#### TASK BRIEF:
From the entries below, gather every line containing the string "This".

#### SUPPLIED RECORDS:
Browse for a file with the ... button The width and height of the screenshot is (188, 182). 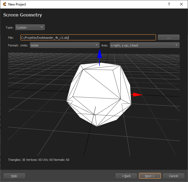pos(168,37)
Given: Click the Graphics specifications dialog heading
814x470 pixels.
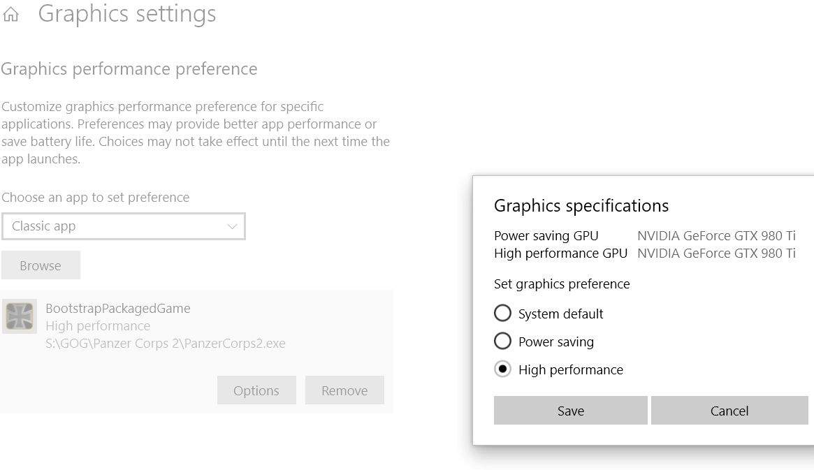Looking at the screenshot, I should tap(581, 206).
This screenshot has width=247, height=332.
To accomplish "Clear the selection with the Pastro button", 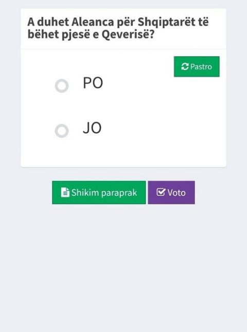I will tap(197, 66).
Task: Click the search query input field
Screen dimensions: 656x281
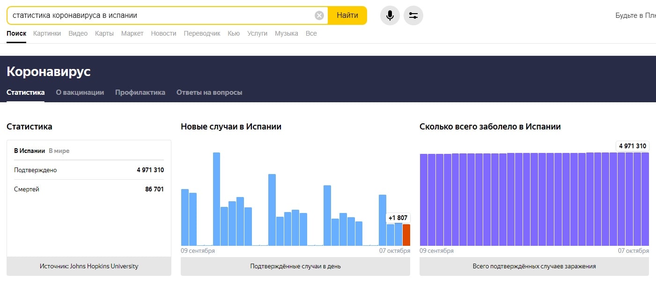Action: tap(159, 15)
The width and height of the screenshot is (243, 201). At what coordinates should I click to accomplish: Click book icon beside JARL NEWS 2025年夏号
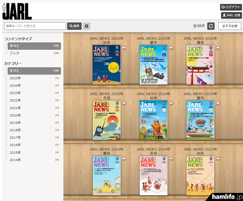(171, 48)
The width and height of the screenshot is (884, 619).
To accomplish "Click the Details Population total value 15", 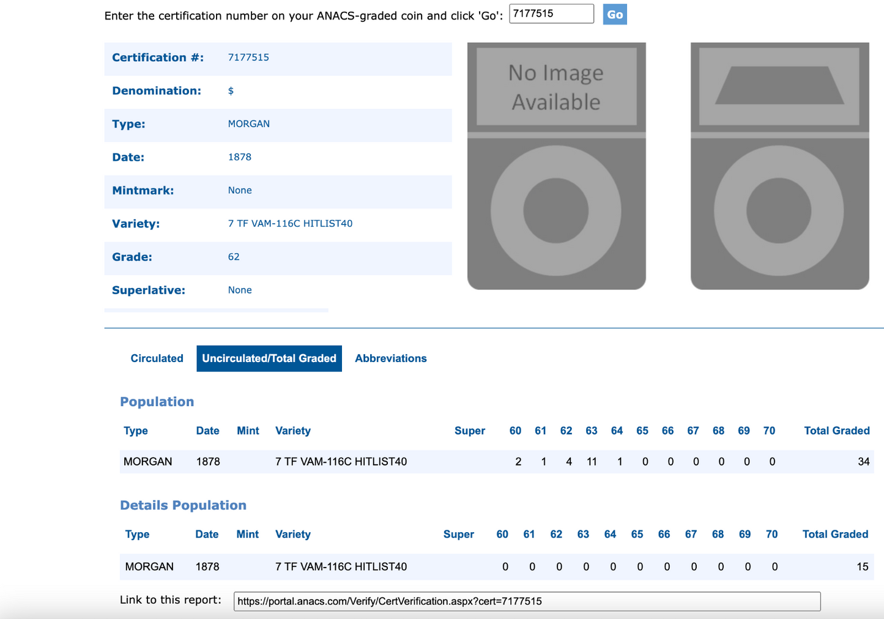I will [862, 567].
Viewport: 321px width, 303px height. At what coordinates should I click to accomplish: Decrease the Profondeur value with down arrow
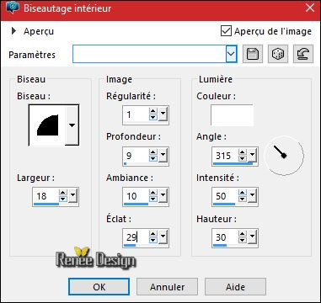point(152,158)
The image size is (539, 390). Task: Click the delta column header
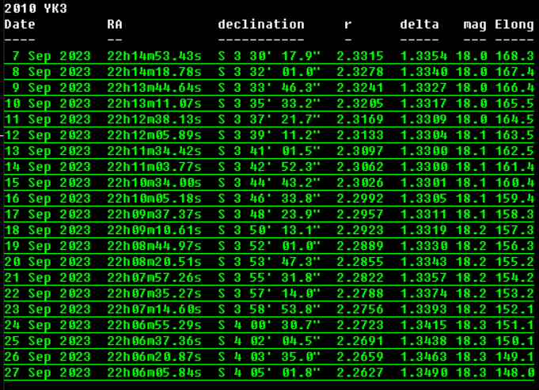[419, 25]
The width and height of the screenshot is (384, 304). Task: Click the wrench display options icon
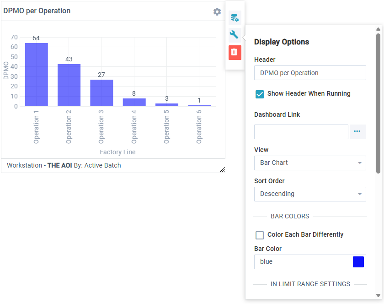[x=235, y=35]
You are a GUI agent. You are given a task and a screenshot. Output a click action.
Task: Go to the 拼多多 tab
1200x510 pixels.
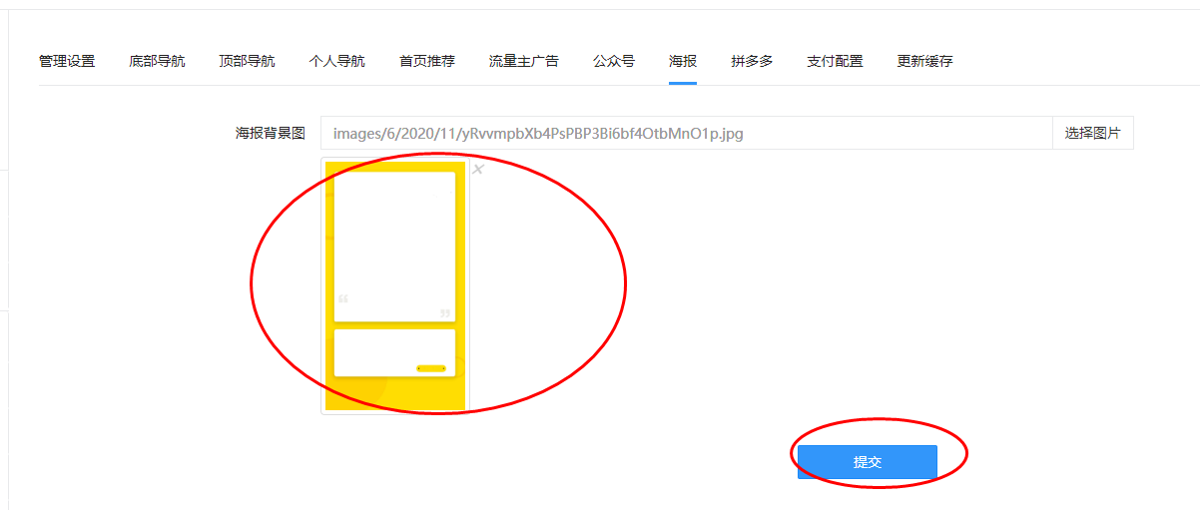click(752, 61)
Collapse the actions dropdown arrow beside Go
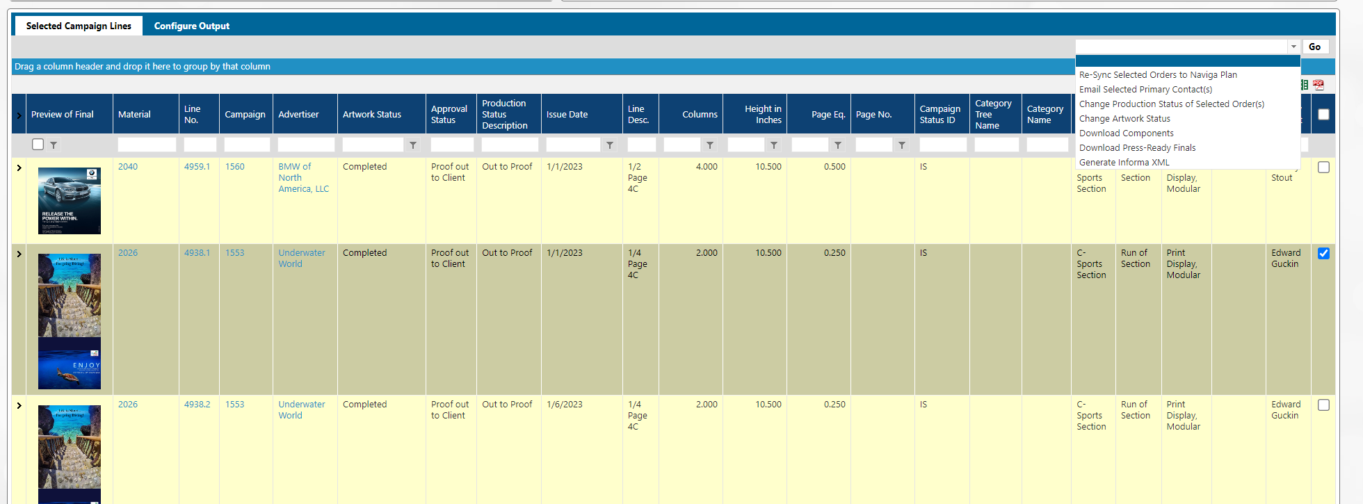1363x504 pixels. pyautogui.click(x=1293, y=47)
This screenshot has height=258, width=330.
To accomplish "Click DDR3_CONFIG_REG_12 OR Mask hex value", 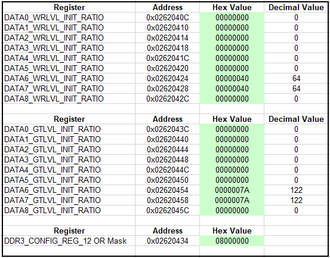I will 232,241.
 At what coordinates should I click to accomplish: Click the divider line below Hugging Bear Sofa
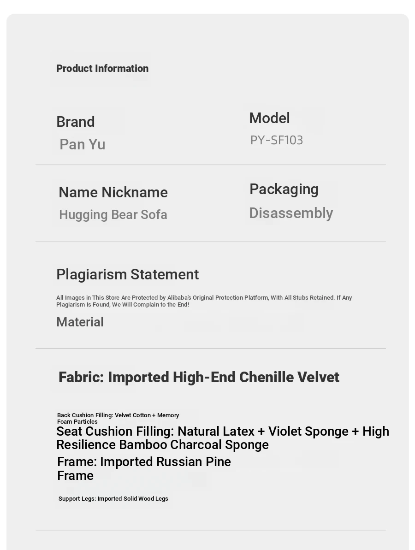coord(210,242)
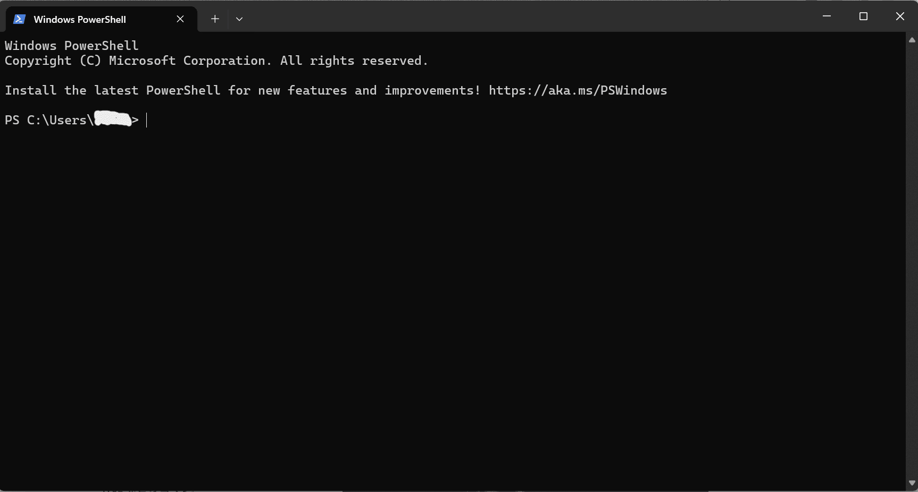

#### ANSWER BELOW:
This screenshot has width=247, height=332.
This screenshot has height=258, width=330.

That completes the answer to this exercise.